__PROMPT__. Retype the passage on the OSHA silica standard below, from "Until now, facilities" up to and including "usage of respirators.".

In late March 2016, the Occupational Safety and Health Administration (OSHA) released Standard 29 CFR 1910.1053 for silica removal. The stipulations set by the new standard are extremely aggressive and are the result of years of research and discussion. The short time frame companies have been given to comply, together with the fact that the acceptable levels of silica now need to be cut in half in all facilities, has translated into a rigorous debate as to what the new guidelines mean for individual companies and industries alike. Some company owners may even wonder where all of this concern is coming from. However, this is not the first time that silica has been targeted as a health hazard for laborers.

An Unnecessary Burden?
Companies in the impacted industries (brick, construction, ceramics, pottery, foundries), particularly the smaller companies, feel that the new standard is too aggressive and will present too much of a financial burden. The Brick Industry Association drafted proposed letters that members could send to Congress noting that previous data indicated laborers in the brick industry were exposed to the standard amount of silica but were not experiencing lung cancer or silicosis. Their sentiment is that lowering the amount of silica that workers can be exposed to is an unnecessary expense as employee health is not being affected.
    
Compliance requires new ways of operating a business in many ways and does indeed involve increased expenses. Employers are required to educate the work force about all of the new rules and regulations. Companies must monitor exactly how much silica employees are exposed to during a standard eight-hour shift, and health records for all employees need to be maintained and evaluated with greater scrutiny, especially if new cases of silicosis or lung cancer are found. Even the way facilities are cleaned needs to change.
    
Until now, facilities have instructed workers to remove silica with either a broom or a shovel. Sometimes air hoses have also been utilized to move silica from one area to another before it is removed. The new, significantly decreased Permissible Exposure Limit (PEL) no longer allows for these methodologies because they spread silica particulates beyond areas that would ordinarily be protected. Silica must now be contained. This will require new cleaning methodologies and/or an increase in the usage of respirators.

__SOURCE MATERIAL__.
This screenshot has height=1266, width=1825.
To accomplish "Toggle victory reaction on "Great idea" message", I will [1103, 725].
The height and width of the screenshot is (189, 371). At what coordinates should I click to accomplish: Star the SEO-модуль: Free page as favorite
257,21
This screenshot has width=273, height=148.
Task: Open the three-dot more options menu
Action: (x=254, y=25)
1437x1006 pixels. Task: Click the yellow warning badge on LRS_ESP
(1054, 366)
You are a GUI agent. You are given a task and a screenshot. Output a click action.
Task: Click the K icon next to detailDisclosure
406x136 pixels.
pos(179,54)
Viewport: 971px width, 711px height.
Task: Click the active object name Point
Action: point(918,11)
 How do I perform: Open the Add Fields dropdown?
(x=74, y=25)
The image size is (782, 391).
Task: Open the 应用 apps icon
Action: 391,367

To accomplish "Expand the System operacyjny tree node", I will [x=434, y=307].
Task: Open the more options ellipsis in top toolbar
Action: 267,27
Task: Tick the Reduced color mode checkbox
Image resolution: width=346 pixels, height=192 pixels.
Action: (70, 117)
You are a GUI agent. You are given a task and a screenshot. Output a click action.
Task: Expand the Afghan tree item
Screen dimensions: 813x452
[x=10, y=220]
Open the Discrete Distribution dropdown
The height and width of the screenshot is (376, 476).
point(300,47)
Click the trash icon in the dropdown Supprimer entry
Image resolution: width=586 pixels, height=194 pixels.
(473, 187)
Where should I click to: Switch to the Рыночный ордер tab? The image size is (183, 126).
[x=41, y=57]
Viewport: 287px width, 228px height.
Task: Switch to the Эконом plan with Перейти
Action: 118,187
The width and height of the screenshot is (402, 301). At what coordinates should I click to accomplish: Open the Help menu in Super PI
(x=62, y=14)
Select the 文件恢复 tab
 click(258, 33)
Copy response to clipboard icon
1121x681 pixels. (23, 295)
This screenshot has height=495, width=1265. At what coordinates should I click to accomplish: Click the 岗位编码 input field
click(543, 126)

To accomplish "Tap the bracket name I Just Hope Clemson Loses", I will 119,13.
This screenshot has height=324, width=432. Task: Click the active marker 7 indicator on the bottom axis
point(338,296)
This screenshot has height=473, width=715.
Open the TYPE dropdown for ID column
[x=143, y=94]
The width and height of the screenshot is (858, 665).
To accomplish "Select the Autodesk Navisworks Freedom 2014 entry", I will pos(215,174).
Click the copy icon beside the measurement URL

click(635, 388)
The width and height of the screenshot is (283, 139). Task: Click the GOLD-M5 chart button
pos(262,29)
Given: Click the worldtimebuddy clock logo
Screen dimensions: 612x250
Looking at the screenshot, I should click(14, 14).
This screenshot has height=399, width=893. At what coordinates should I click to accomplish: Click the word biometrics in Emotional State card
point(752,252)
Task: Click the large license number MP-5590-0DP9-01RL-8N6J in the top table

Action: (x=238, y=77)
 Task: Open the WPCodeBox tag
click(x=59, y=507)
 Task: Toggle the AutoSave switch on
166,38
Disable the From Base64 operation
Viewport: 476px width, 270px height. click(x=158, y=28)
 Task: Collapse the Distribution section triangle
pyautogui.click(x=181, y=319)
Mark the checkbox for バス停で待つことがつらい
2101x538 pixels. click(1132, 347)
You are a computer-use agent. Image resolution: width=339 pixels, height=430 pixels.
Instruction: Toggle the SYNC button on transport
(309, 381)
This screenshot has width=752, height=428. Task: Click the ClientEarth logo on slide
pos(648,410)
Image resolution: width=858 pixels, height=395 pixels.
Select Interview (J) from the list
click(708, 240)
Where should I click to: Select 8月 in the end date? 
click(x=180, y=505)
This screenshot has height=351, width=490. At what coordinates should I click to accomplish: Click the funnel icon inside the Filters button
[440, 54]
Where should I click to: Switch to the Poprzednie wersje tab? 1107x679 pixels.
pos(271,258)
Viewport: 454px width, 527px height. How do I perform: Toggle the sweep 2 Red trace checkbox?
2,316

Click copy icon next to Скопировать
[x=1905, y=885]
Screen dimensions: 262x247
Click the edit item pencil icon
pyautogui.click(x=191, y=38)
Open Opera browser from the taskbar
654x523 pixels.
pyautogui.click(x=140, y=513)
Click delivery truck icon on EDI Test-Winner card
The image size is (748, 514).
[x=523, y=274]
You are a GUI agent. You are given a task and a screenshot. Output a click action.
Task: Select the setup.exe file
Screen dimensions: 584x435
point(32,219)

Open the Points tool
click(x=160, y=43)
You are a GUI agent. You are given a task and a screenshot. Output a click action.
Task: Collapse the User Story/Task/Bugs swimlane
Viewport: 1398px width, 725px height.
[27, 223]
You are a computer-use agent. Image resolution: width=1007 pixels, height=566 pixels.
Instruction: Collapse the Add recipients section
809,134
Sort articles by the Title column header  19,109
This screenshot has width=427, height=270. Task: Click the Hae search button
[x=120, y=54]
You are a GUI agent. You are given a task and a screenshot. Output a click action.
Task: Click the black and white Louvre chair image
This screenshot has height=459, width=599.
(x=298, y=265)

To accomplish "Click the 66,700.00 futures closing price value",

__RESPONSE BOX__.
Until now, facilities have instructed workers to remove silica with either a broom or a shovel. Sometimes air hoses have also been utilized to move silica from one area to another before it is removed. The new, significantly decreased Permissible Exposure Limit (PEL) no longer allows for these methodologies because they spread silica particulates beyond areas that would ordinarily be protected. Silica must now be contained. This will require new cleaning methodologies and/or an increase in the usage of respirators.